Experts At The Table: The Reliability Factor

Last of three parts: The effects of disaggregation, restrictive design rules and economic considerations.

popularity

Low-Power Engineering sat down to discuss reliability with Ken O’Neill, director of high reliability product marketing at Actel; Brani Buric, executive vice president at Virage Logic; Bob Smith, vice president of marketing at Magma, and John Sanguinetti, chief technology officer at Forte Design Systems. What follows are excerpts of that conversation.

LPE: Is a more complex supply chain causing reliability issues?
Sanguinetti: That does happen as a result of disaggregation. There’s third-party IP and the associated issues of putting it all together. The most common problem is when you buy a piece of third-party IP and you want it to do something just a little bit different. You make a change—or a third party makes a change and it isn’t fully tested. That’s the way bugs get introduced.
Buric: This touches the gray area between quality and reliability. That’s why people have standards. TSMC is developing TSMC 9000, which is just one measure of an ISO standard. When you build a complex device that’s how you make sure all sub-components conform to quality standards. That’s part of the equation. If you can’t establish quality standards you cannot manage a design these days.
O’Neill: Quality standards would mean things like toggle coverage and code coverage for validation and test programs?
Buric: Yes. Whatever you may need.

LPE: How disaggregated is the supply chain?
O’Neill: It’s becoming more disaggregated. Years ago when I started with Actel we designed the entire chip. We designed the I/Os, the logic, the routing and the programmable interconnect. Today, because of the complexity of our current and future generations of FPGAs, we’re sourcing pieces of IP from outside of our own company. There’s a supply chain issue there. We have to choose our suppliers wisely, as well as the products we purchase from them, and ensure that we’re consistent with our own verification and validation techniques. Going forward, we will do more and more sourcing of our IP as our products become more complicated.

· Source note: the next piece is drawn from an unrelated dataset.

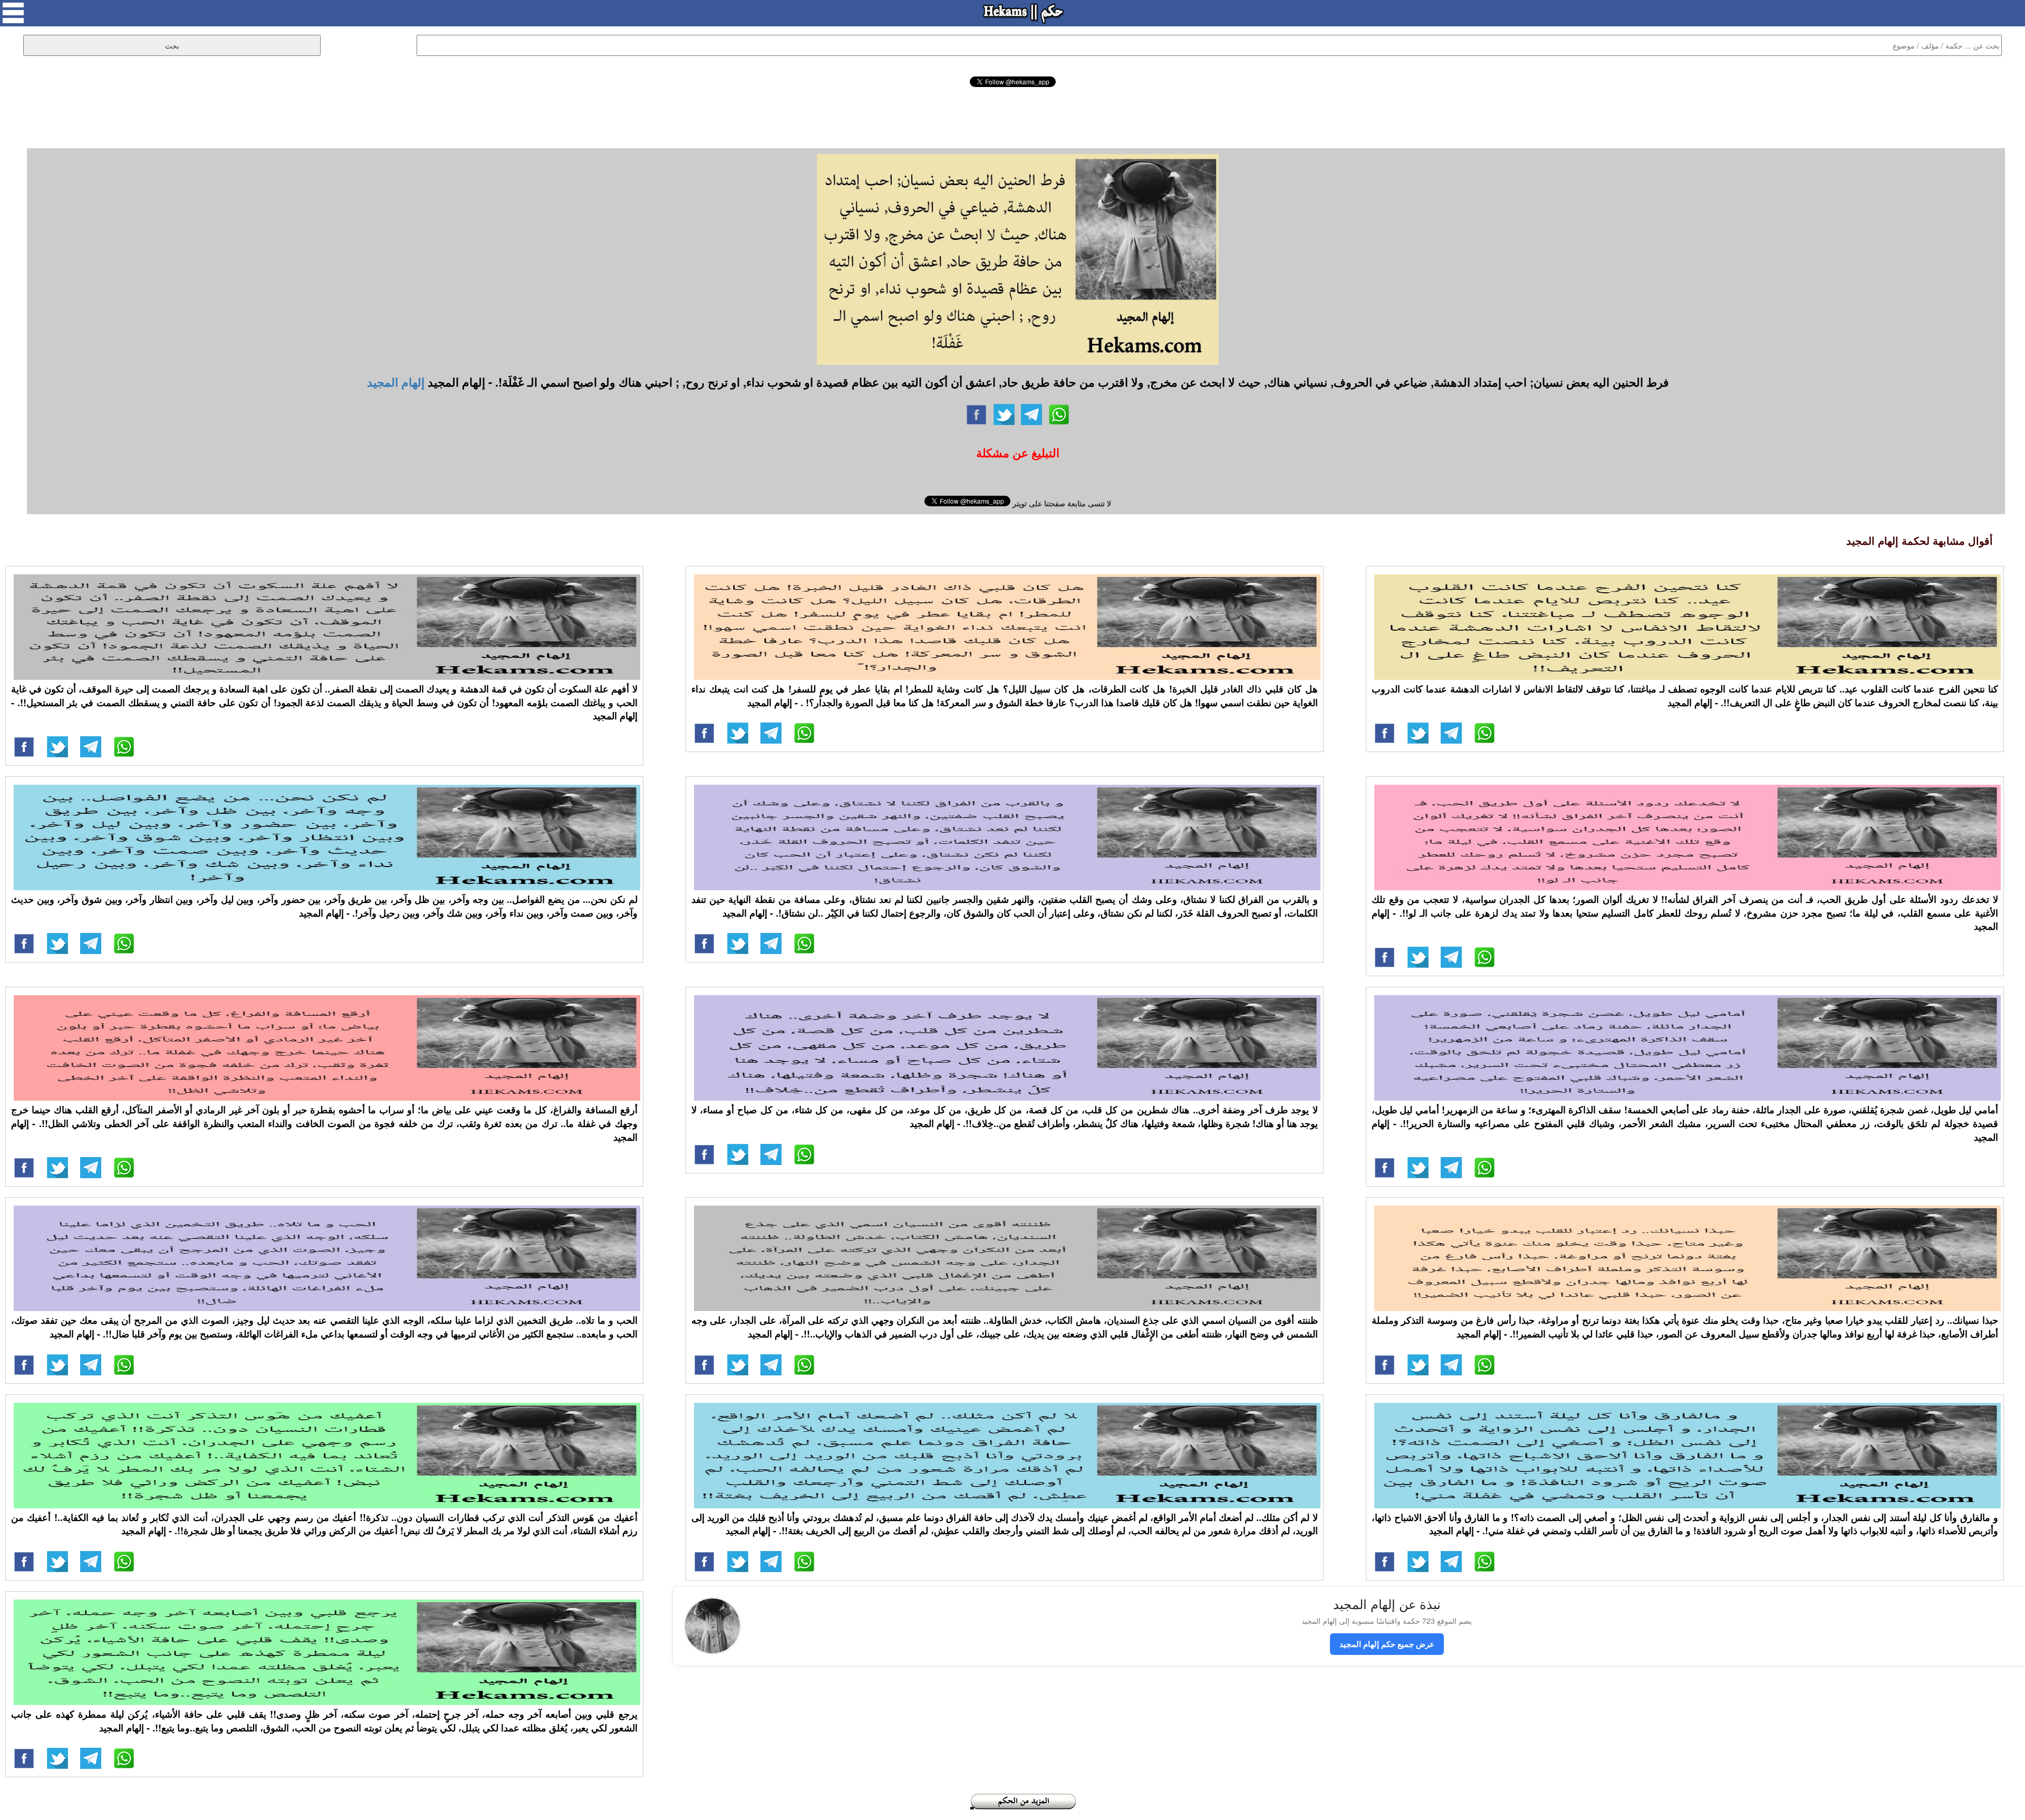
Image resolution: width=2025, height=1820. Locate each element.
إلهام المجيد (396, 381)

LPE: As the foundries impose restrictive design rules at future process nodes, how will that affect reliability?
Buric: Restrictive design rules have always been there. They have not always been so obvious, though. They help reliability. If you don’t use them, then you have a fundamental failure in yield. Reliability is a marginal case of yield. They are establishing rules to minimize freedom of implementation on silicon, which will result in higher reliability. As the process matures, some of those rules may be waived. They can learn enough to see it is not impacting anything.
Sanguinetti: Over time, our coding requirements have gotten more strict. They don’t have the effect of design rules, though.

LPE: But isn’t this complexity hitting every part of the flow?
Sanguinetti: Yes, it is, and we’ve had to modify our product over time to put out RTL that is more regular and follows different rules. That has been a maturation process. But it’s on the order of 10s or 100s of rules, not thousands.
O’Neill: We see some movement in the end-user community and among their customers to impose coding standards, as well. If you’re doing a design for an industrial process at a petrochemical plant or something that’s safety critical you may be working to a certain specification imposed by intended operator of the plant. They will impose coding standards. Similarly, for commercial aircraft we’re seeing the certifying authorities imposing standards on the contractors, who in turn are purchasing FPGAs or ASICS to implement critical digital logic.
Buric: The European Community has been doing that with their contracts for the past 20 years. Companies have had to follow their codec style or they would not get the contract.
Smith: The challenge for the restrictive design rules is that if the foundries are too restrictive, people will not move to the next node. It will be too restrictive, too expensive, and far less attractive. We have a lot of customers designing at 40nm, but a lot of design is still being done at 180nm. There are reasons to go to 40nm—density and power—but there’s not free lunch. It costs more to do designs for all the reasons we’re talking about: verification, reliability and everything else.

LPE: Are the economics of reliability changing? Does it become more expensive to guarantee reliability at future process nodes?
O’Neill: Absolutely.
Smith: The number of rules and the number of cases you need to check for goes up, so it’s more expensive.
Buric: Reliability is becoming a liability. You have to design with that in mind and it costs you money. I have seen people doing it for alpha particles where it’s two-bit detection, one-bit correction. I’m now seeing algorithms with 8-bit detection. People need it or they wouldn’t do it. It costs silicon and it costs in the design.

LPE: Is reliability now part of the cost equation in developing a chip?
Buric: Yes.
Smith: For the fabs, definitely. They’re staking their reputation on being able to deliver a product that meets certain standards. Being able to test that and then being able to somehow abstract that and do a bunch of rules so folks like us can take those rules and make sure everyone follows them is a tough job.
O’Neill: From an FPGA standpoint, we’re not designing for a single application. We’re designing for a whole range of applications. We go from consumer electronics applications, which have a lifespan of two years, to military and aerospace systems that have to survive 20 years. We don’t have the luxury of just designing an FPGA that just survives two years. We have to design for the maximum lifetime. That really causes us to look very carefully at the tradeoffs between density, reliability, power and performance.
Sanguinetti: What would you do differently if you could design products just for the consumer electronics market?
O’Neill: Let the parts run hotter so the power density would be higher. There’s a tradeoff there, too, because you need low power to conserve battery.
Buric: You could save on the package, too.

LPE: Is reliability considered essential all the time?
Buric: It is company-specific. It’s hard to see a trend. In the consumer market, cost is critical. In that market, failure is measured against cost of replacement.
Sanguinetti: If you have a TV set that drops frames every 30 seconds or you get a blocky picture, you get a bad reputation and no one buys your products.
Smith: It depends on the application. In military and aerospace, it’s vital to be reliable. On the other extreme, if you go into the Hallmark store and pick up a card with a synthesizer attached to a battery, it has to last through the shelf life, but design for reliability is minimal.